Ces gars-là, les marioles, sont des fantômes, dit-on, des fantômes déjà morts, avantage décisif. Leur mort, effective à nos yeux, est venue les saisir à l’heure où ils portaient la main à leur ceinture, d’un geste machinal, d’un geste de fantôme mort depuis quelques heures, quelques jours, quelques mois ; ils se savaient tous morts, nous les pensions vivants. Quand ils étaient vivants à leurs yeux, aux nôtres ils présentaient des allures de fantômes, nous ne les voyions pas. Pourtant déjà tendus, et souples, souvent splendides, à leurs ceintures déjà ils portaient leurs doigts fins, en ajustaient la boucle, et parfois effleuraient, s’attardaient un peu sous la ceinture, comme s’ils voulaient sortir ce qui étaient caché pour que le monde sache ce qu’ils étaient vraiment, mais la ceinture tenait lieu de rempart solide à cette tentation inavouable et si douce. Et nous ne voyions pas. Quand à leurs propres yeux ils se sont faits fantômes, soudain nous avons vu, compris que ces ceintures enserraient notre mort, et dans le feu brutal de leur déflagration nous avons vu aussi se lever nos squelettes et qu’en la destruction nous serions soudain frères. Tout cela nous troubla. (p. 11)

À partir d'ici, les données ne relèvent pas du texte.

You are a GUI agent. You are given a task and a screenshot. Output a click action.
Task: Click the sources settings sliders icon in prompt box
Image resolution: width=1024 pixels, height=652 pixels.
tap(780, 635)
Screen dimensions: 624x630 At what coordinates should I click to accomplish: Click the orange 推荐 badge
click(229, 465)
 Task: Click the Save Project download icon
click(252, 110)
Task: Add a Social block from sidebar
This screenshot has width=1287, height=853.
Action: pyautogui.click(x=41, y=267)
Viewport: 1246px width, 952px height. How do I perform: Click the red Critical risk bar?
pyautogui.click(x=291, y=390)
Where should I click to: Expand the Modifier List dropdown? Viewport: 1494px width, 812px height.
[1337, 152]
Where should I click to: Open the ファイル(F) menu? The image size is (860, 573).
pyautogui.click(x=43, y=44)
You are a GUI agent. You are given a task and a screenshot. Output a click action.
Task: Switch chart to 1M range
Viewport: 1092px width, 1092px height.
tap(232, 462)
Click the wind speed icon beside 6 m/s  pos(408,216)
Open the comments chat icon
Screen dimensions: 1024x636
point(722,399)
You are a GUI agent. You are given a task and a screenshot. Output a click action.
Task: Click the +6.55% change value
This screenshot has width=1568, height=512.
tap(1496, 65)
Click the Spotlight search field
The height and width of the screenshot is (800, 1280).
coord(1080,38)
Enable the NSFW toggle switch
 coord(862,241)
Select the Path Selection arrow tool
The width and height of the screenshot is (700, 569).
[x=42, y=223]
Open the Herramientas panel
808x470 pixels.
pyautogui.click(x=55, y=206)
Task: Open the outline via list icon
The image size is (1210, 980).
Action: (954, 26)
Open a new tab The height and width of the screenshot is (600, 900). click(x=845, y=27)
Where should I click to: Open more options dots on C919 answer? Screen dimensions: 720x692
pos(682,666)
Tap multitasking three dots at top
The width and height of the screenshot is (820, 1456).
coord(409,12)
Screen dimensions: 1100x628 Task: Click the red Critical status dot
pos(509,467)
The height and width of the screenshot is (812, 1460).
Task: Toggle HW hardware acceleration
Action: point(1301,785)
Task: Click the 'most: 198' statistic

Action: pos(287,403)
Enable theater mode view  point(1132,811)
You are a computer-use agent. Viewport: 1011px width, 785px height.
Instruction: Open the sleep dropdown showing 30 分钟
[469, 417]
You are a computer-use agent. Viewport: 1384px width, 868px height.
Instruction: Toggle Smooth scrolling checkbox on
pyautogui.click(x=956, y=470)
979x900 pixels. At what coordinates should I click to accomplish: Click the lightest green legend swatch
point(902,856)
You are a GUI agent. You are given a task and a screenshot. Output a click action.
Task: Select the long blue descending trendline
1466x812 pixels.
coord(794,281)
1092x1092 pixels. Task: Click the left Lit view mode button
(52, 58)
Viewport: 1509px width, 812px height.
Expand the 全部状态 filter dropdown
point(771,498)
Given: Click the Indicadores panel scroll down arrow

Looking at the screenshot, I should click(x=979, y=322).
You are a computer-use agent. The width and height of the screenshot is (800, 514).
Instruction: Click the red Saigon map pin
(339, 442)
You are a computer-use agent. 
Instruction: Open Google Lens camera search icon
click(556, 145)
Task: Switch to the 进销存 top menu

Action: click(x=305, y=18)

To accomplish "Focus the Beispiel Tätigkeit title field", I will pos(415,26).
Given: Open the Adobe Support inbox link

Et l’an quinze continue, même en dix-sept où j’écris on est encore en quinze, je crois qu’on va rester un bon moment en quinze. C’est bien pour cela que les chronologies sont des fictions : on reste parfois des années dans une année ; par exemple quatorze, du siècle précédent, a duré au moins jusqu’en dix-huit, mais jusqu’à ce que dix-huit ferme, ou plutôt suspende, ce que quatorze avait ouvert, on est restés en quatorze. Il n’échappe à personne que c’est à cent ans, tout rond, d’ici. Et les Syriens, ça fait sept ans qu’ils sont en onze. Si j’ajoute qu’il semble qu’une partie des infamies proche-orientales actuelles vienne de décisions prises à cent ans, tout rond ou presque également, d’ici, en seize pour être précis, on comprendra qu’on n’est pas sortis de l’auberge pour avoir laissé s’accumuler bien trop de vaisselle sale. Fiction pour fiction, on peut même résumer l’affaire en disant que, nous autres de l’Europe comme eux autres du Proche-Orient, nous sommes en quatorze de puis exactement cent trois ans. Un bail. (p. 15)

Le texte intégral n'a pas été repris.